Whilst the mission types are all quite similar, the environments and the challenges that they provide are varied. Characters can utilise an arsenal of hacked equipment and tools, such as spiderbots for enclosed spaces and even the drones that continuously fly across the London skyline. Vehicles, phones and various bit of infrastructure can also be hacked. A hacked construction drone makes for an interesting aerial transport vehicle.

Watch Dogs: Legion PC/Xbox Series X review

The police and Albion security forces don’t take prisoners. You’ll often find yourself involved in car chases though London’s one-way streets that are as difficult to navigate in the game as they are in real life.

The mixture of stealth, hand-to-hand, gunfights and driving makes for some very diverse gameplay. Every task will have many different ways of approach. You may find yourself using a spider-bot and the cameras to hack yourself to success, or go it guns blazing. Or you could just drop in via a construction drone.

Watch Dogs: Legion PC/Xbox Series X review

As well as getting side-tracked recruiting new DedSec operatives, there are a number of bare-knuckle fight locations. These fights not only offer a bit of variety, but also reward players with the opportunity to recruit some of the brawlers.

The game has the hallmarks of a Ubisoft title, with London’s boroughs all needed to be individually liberated. This is achieved by undertaking a number of hacking and other nefarious tasks to undermine the totalitarian regime and cause the citizens in each district to revolt.

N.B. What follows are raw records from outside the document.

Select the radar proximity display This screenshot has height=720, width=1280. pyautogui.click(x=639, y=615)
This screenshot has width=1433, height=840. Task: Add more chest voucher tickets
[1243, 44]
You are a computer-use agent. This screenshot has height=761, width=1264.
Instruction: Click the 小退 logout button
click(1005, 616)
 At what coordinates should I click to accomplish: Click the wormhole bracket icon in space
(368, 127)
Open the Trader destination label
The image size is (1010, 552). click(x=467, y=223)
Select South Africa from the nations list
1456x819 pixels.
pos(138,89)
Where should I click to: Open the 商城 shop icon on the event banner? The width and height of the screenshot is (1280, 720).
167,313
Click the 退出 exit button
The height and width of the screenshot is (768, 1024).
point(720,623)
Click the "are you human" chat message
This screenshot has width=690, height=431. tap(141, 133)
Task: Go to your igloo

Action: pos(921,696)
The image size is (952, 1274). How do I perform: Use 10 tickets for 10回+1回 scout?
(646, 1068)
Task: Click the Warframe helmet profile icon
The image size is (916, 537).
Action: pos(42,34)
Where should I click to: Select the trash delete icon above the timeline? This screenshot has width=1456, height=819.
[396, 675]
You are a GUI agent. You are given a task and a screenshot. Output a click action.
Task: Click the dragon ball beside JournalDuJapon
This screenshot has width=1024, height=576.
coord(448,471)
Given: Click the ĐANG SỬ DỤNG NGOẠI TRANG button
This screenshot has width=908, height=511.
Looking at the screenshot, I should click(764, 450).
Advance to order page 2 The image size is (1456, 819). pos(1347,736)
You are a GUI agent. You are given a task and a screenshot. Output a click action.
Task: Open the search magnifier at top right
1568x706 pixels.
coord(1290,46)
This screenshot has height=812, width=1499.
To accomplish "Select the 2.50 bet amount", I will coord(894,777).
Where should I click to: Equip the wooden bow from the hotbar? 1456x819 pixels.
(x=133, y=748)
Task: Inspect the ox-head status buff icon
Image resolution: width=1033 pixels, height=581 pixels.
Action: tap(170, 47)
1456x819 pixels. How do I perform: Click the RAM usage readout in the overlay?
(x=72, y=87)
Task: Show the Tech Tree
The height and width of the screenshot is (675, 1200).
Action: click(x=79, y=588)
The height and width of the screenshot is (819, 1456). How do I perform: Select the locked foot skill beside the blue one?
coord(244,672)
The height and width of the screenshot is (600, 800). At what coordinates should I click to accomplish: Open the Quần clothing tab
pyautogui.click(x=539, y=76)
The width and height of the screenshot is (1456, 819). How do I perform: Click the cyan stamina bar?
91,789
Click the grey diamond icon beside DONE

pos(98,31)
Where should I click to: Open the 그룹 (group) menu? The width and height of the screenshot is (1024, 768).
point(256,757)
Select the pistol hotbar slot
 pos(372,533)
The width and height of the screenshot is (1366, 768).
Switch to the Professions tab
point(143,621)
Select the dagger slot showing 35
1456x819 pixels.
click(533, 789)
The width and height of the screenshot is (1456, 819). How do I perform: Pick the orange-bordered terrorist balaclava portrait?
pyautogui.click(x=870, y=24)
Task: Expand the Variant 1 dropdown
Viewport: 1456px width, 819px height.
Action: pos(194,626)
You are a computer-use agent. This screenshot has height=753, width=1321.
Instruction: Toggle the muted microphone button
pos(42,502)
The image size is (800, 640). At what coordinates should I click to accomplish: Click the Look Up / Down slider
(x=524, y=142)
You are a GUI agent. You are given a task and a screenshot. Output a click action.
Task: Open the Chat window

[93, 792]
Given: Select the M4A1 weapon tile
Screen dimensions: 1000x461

Watch Dogs: Legion PC/Xbox Series X review

Hat’s off to the developers for packing such a huge and dense city into the game. London looks amazing, especially in the rain and at night when the reflections really show of the game’s visuals.

On Xbox Series X, whilst the ray traced reflection add a huge amount to the game, it is not a patch on the visual fidelity offered by its stablemate, Assassin’s Creed Valhalla. Still, Watch Dogs: Legion is, most definitely a next-gen game.

Watch Dogs: Legion PC/Xbox Series X review

Watch Dogs: Legion, whilst not as immediately gripping as the previous games, did succeed in sucking me right into its over-the-top world of hacking and civil disobedience. The story, which again takes a while to get going, is a bit more hard-hitting than the previous games. All-in-all, Ubisoft have served up a great new entry for the series that offers enough new features whilst preserving what makes the franchise so appealing.